[[ Records for the task open ]]
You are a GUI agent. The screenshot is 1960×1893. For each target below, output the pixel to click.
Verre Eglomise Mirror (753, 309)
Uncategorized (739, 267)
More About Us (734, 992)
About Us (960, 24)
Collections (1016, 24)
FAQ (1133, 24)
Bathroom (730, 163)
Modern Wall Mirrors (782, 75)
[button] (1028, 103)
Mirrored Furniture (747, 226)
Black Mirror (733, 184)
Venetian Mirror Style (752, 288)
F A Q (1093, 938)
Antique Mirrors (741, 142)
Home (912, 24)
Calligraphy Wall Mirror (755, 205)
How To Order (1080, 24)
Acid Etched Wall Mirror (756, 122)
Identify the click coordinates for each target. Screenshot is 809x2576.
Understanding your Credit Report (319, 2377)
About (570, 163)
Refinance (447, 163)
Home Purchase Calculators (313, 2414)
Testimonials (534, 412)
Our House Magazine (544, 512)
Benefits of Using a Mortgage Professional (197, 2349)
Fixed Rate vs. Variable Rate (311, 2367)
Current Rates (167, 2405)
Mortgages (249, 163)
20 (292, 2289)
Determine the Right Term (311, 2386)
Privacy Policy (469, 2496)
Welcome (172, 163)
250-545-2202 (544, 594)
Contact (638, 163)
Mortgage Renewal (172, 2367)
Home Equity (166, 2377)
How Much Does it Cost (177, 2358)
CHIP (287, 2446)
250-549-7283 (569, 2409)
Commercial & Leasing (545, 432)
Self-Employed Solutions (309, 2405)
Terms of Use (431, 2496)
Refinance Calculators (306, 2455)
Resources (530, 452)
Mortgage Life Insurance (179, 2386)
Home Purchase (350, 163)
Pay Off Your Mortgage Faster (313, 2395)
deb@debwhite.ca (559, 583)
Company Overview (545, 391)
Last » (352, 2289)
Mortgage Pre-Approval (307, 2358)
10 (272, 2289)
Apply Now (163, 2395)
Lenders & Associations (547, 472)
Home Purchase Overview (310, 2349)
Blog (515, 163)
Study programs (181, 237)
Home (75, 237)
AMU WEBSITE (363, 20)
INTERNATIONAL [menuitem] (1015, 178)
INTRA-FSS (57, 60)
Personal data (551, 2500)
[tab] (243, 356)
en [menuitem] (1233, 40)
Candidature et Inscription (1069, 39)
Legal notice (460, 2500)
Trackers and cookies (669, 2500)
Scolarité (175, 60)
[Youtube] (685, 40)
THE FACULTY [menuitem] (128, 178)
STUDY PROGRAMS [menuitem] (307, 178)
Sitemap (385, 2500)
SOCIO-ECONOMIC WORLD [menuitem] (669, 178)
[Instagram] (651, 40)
[[ Records for the task closed ]]
◆ Task statement: An exact, complete copy of the records is the expected answer.

◆ Written response:
You are a GUI agent. The screenshot is 1960×1893. For each target below, output the pixel to click.
Verre Eglomise Mirror (753, 309)
Uncategorized (739, 267)
More About Us (734, 992)
About Us (960, 24)
Collections (1016, 24)
FAQ (1133, 24)
Bathroom (730, 163)
Modern Wall Mirrors (782, 75)
[button] (1028, 103)
Mirrored Furniture (747, 226)
Black Mirror (733, 184)
Venetian Mirror Style (752, 288)
F A Q (1093, 938)
Antique Mirrors (741, 142)
Home (912, 24)
Calligraphy Wall Mirror (755, 205)
How To Order (1080, 24)
Acid Etched Wall Mirror (756, 122)
Identify the click coordinates for each target. Screenshot is 809x2576.
Understanding your Credit Report (319, 2377)
About (570, 163)
Refinance (447, 163)
Home Purchase Calculators (313, 2414)
Testimonials (534, 412)
Our House Magazine (544, 512)
Benefits of Using a Mortgage Professional (197, 2349)
Fixed Rate vs. Variable Rate (311, 2367)
Current Rates (167, 2405)
Mortgages (249, 163)
20 (292, 2289)
Determine the Right Term (311, 2386)
Privacy Policy (469, 2496)
Welcome (172, 163)
250-545-2202 (544, 594)
Contact (638, 163)
Mortgage Renewal (172, 2367)
Home Equity (166, 2377)
How Much Does it Cost (177, 2358)
CHIP (287, 2446)
250-549-7283 (569, 2409)
Commercial & Leasing (545, 432)
Self-Employed Solutions (309, 2405)
Terms of Use (431, 2496)
Refinance Calculators (306, 2455)
Resources (530, 452)
Mortgage Life Insurance (179, 2386)
Home Purchase (350, 163)
Pay Off Your Mortgage Faster (313, 2395)
deb@debwhite.ca (559, 583)
Company Overview (545, 391)
Last » (352, 2289)
Mortgage Pre-Approval (307, 2358)
10 (272, 2289)
Apply Now (163, 2395)
Lenders & Associations (547, 472)
Home Purchase Overview (310, 2349)
Blog (515, 163)
Study programs (181, 237)
Home (75, 237)
AMU WEBSITE (363, 20)
INTERNATIONAL [menuitem] (1015, 178)
INTRA-FSS (57, 60)
Personal data (551, 2500)
[tab] (243, 356)
en [menuitem] (1233, 40)
Candidature et Inscription (1069, 39)
Legal notice (460, 2500)
Trackers and cookies (669, 2500)
Scolarité (175, 60)
[Youtube] (685, 40)
THE FACULTY [menuitem] (128, 178)
STUDY PROGRAMS [menuitem] (307, 178)
Sitemap (385, 2500)
SOCIO-ECONOMIC WORLD [menuitem] (669, 178)
[Instagram] (651, 40)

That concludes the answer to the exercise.